* START Excerpted data *
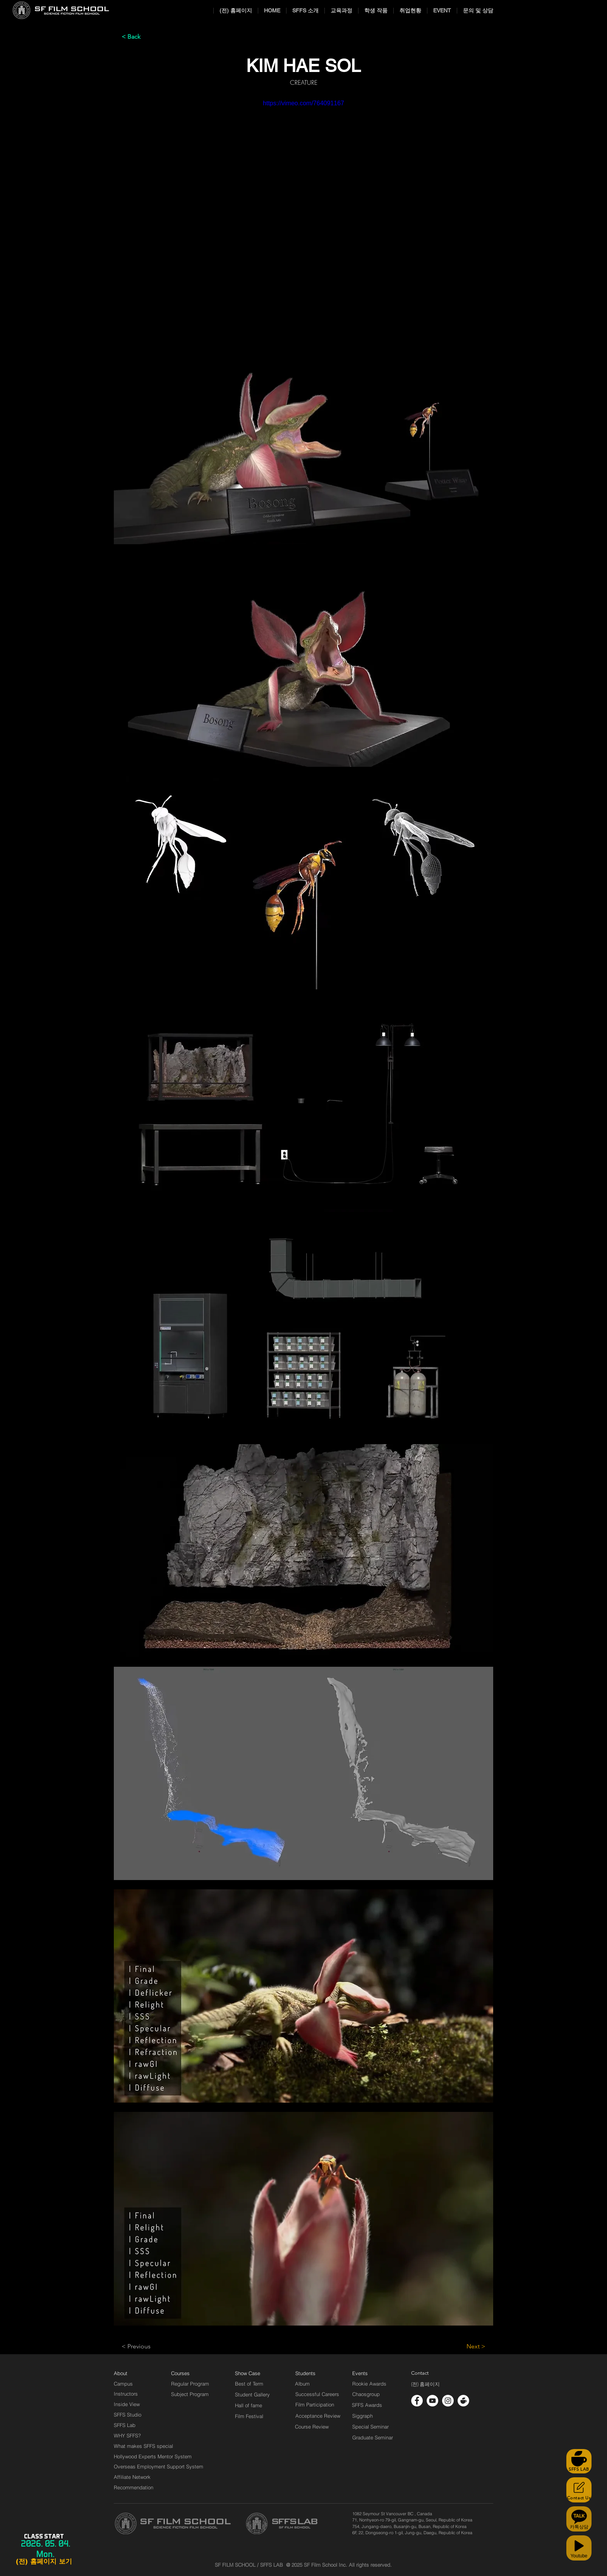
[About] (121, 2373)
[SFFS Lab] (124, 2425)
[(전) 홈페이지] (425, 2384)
* END Excerpted data *
* START Excerpted data *
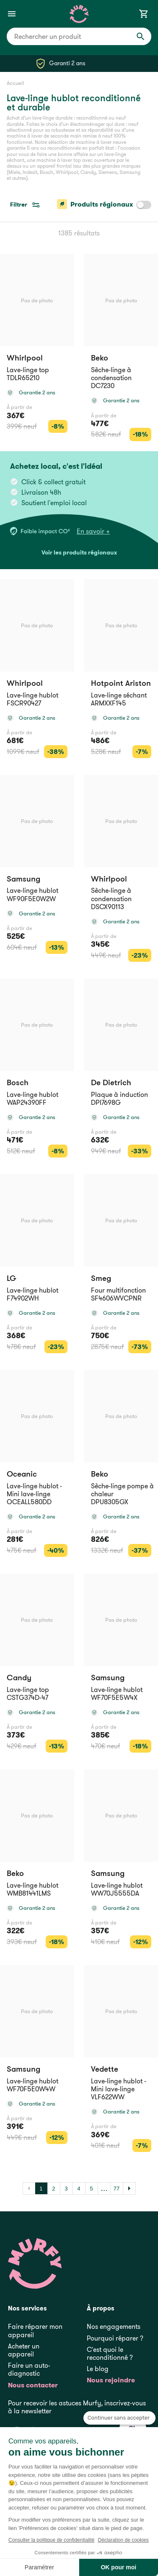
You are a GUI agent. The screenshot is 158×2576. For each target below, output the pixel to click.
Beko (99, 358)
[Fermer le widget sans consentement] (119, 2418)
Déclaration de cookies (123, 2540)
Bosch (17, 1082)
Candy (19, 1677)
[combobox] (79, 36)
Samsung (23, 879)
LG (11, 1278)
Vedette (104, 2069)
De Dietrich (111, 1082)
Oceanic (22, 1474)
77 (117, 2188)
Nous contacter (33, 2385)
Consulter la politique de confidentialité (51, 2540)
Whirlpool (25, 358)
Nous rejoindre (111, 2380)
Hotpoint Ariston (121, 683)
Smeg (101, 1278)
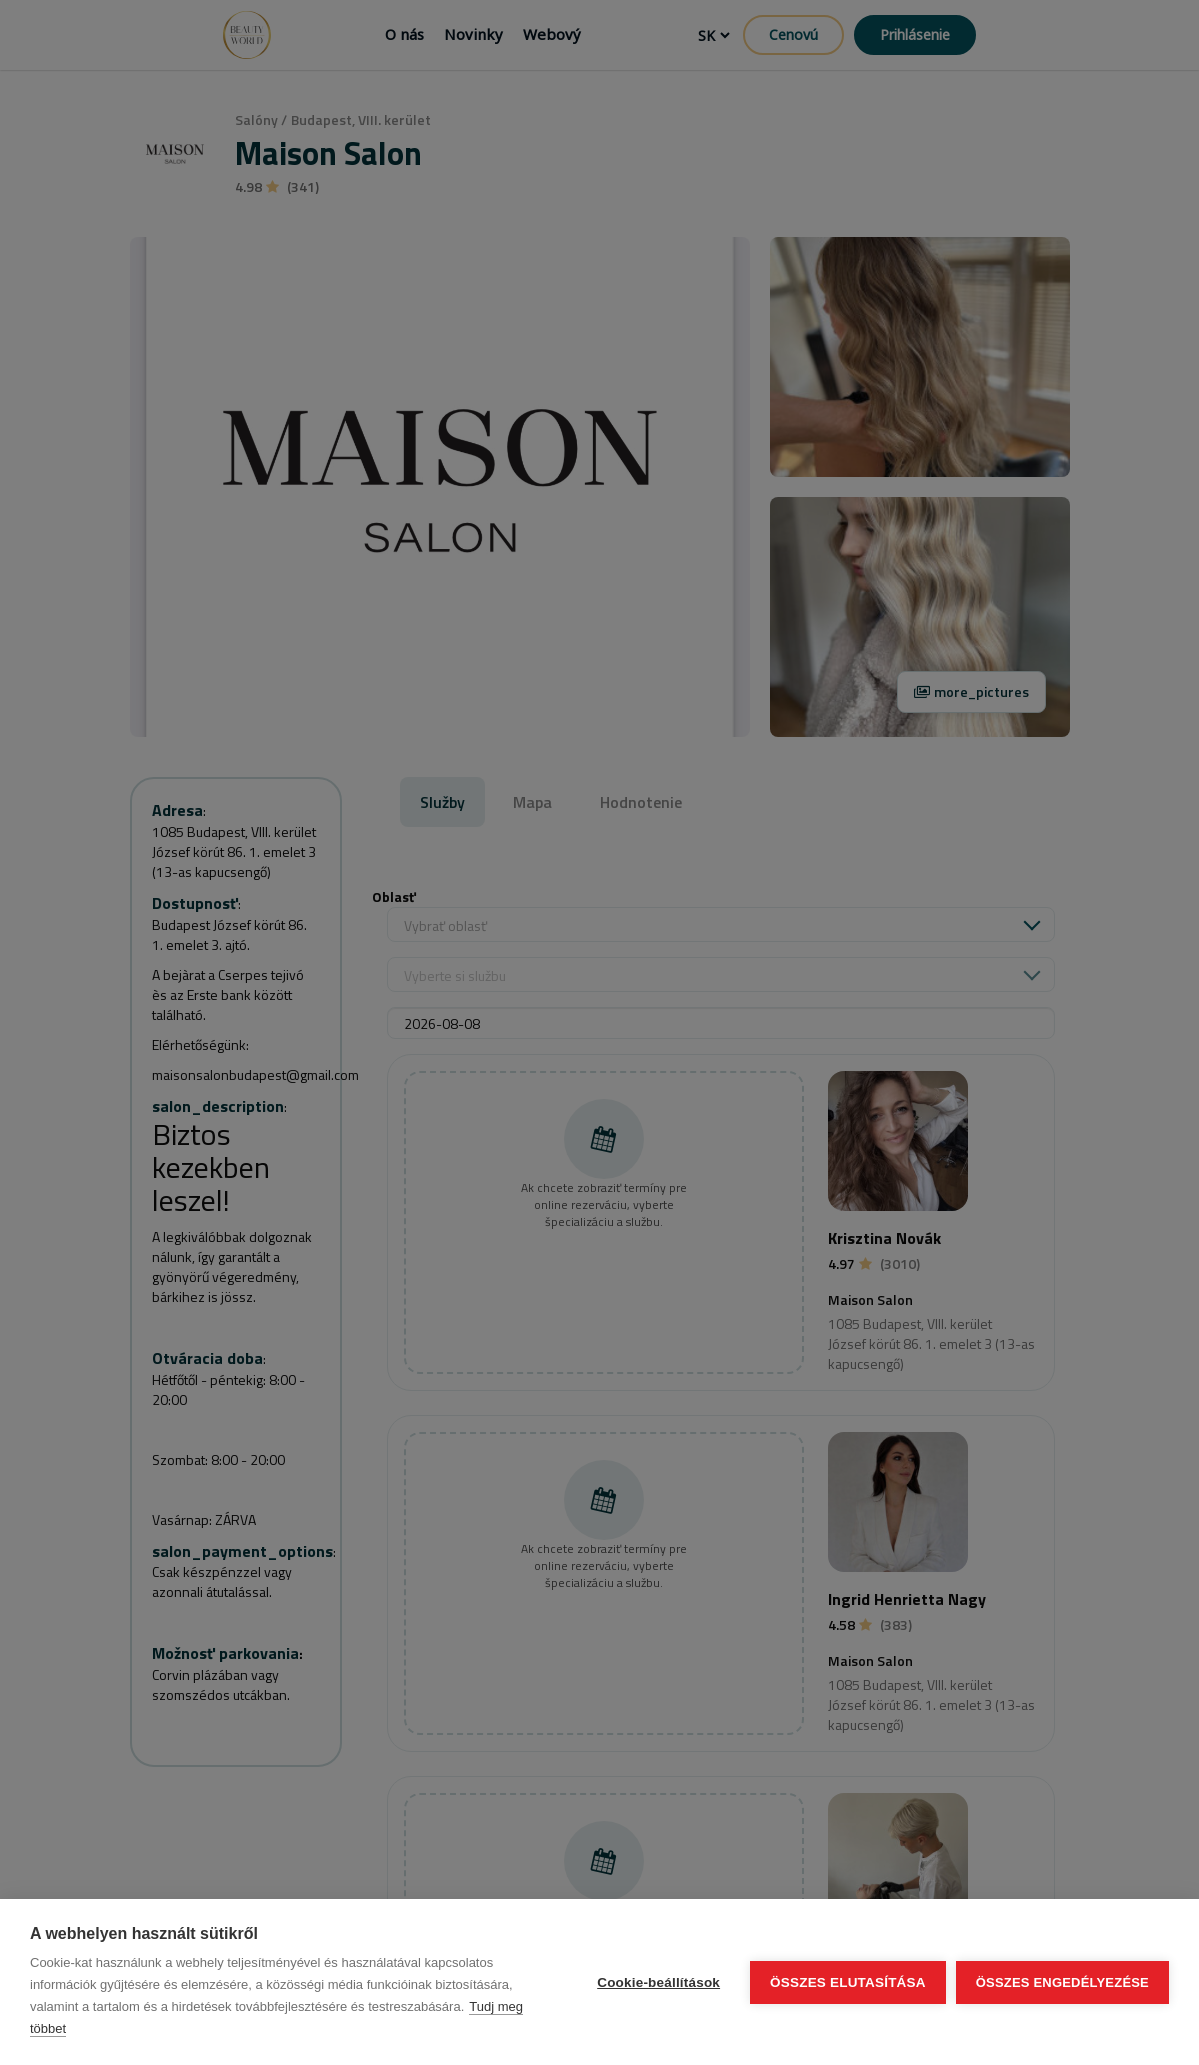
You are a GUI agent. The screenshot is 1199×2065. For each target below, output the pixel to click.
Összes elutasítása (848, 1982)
* END Excerpted data *
* START Excerpted data *
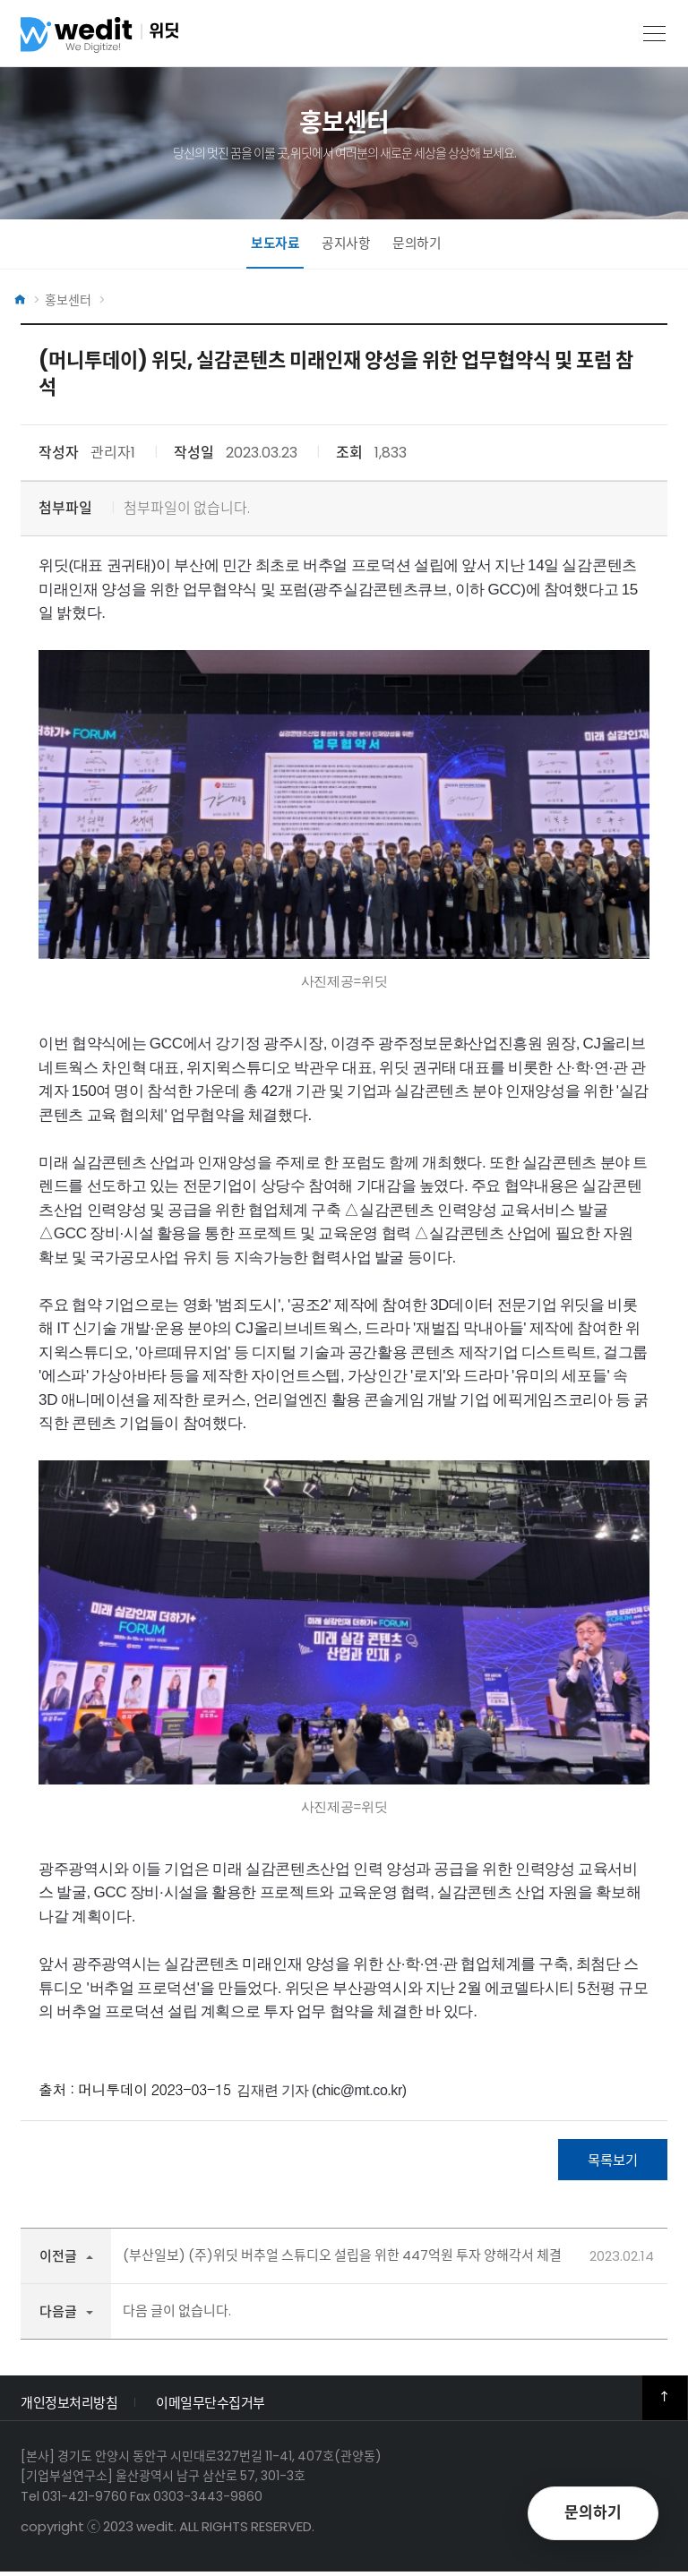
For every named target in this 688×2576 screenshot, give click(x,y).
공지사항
* END Excerpted data *
## Stated exercise:
How many lines in the listing above contain the word "each"? Reply with the number alone.

## Completed exercise:
2